Rewrite the listing below with each occurrence of "dialog" changed to "window" and nothing else altered. Omit the pictures from your answer.

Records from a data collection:
______________________________
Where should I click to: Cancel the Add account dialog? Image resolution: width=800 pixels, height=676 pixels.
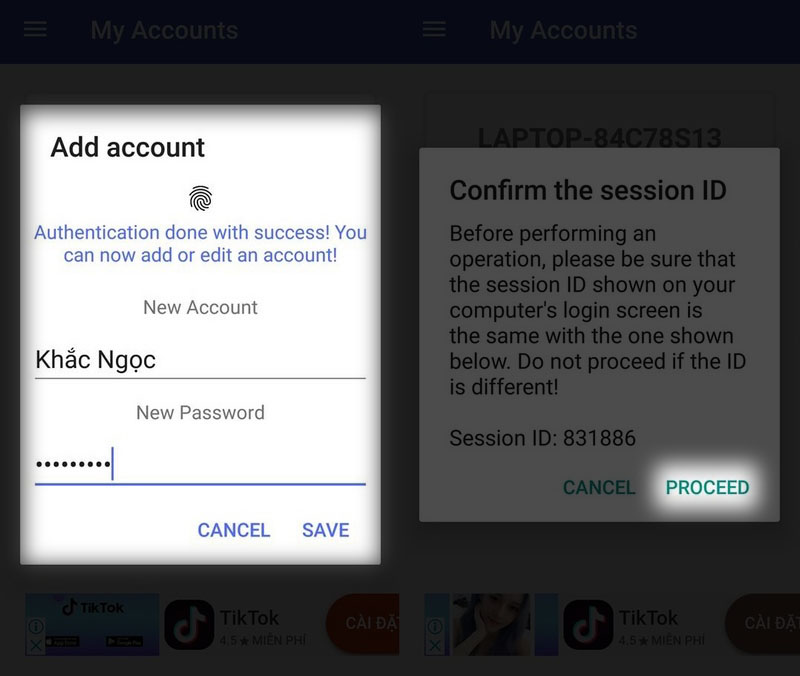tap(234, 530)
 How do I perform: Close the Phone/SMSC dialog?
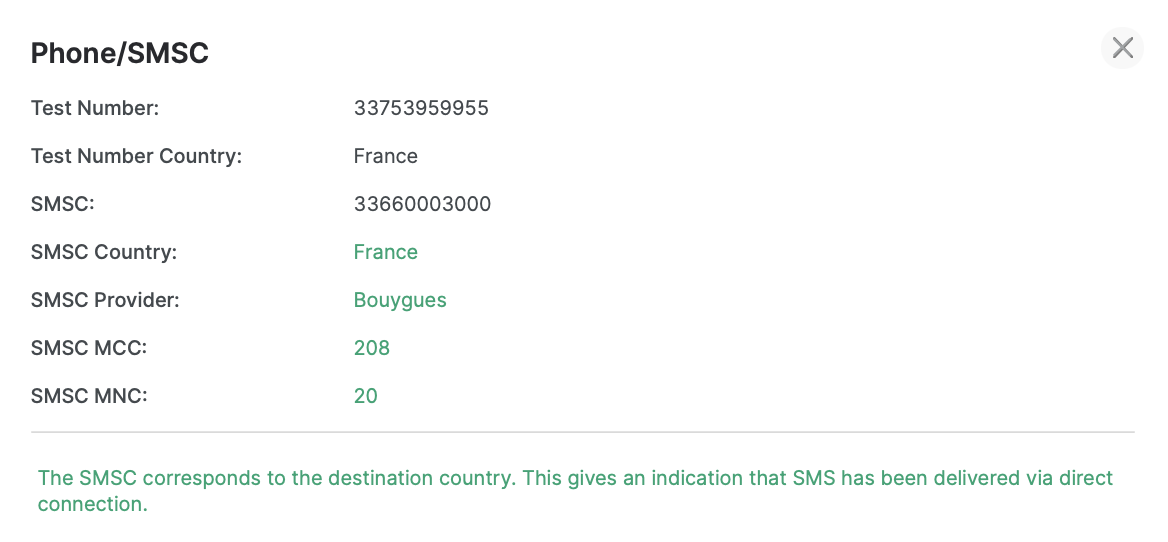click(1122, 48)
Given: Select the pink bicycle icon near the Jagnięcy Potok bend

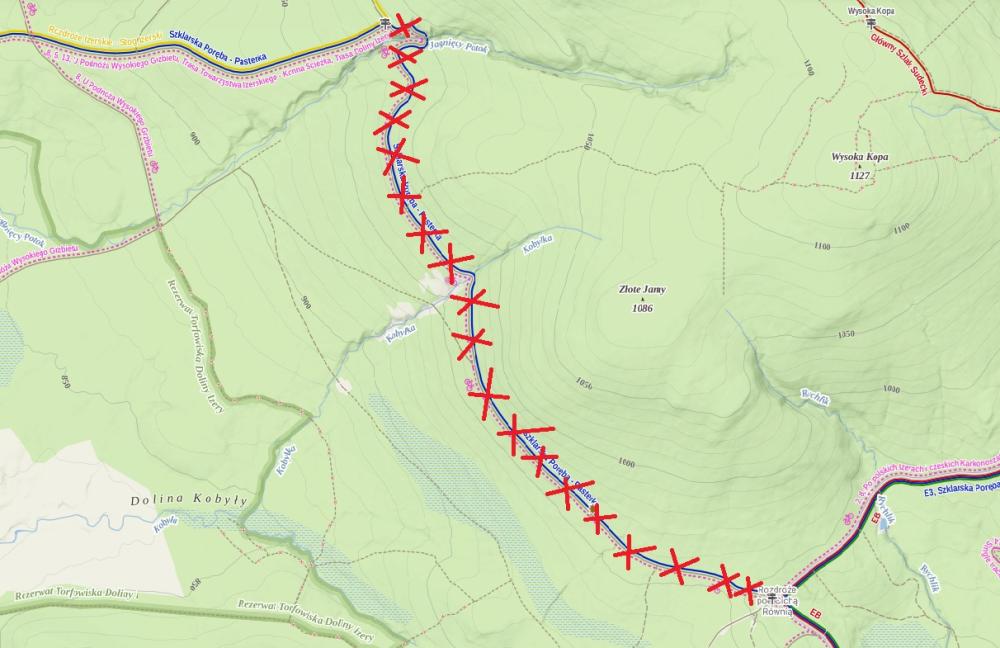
______________________________
> _Solution to this task_:
Where should I click to: Cancel the Add account window? Image resolution: width=800 pixels, height=676 pixels.
tap(234, 530)
 How do I perform: Close the Phone/SMSC window?
click(1122, 48)
Given: Select the pink bicycle icon near the Jagnięcy Potok bend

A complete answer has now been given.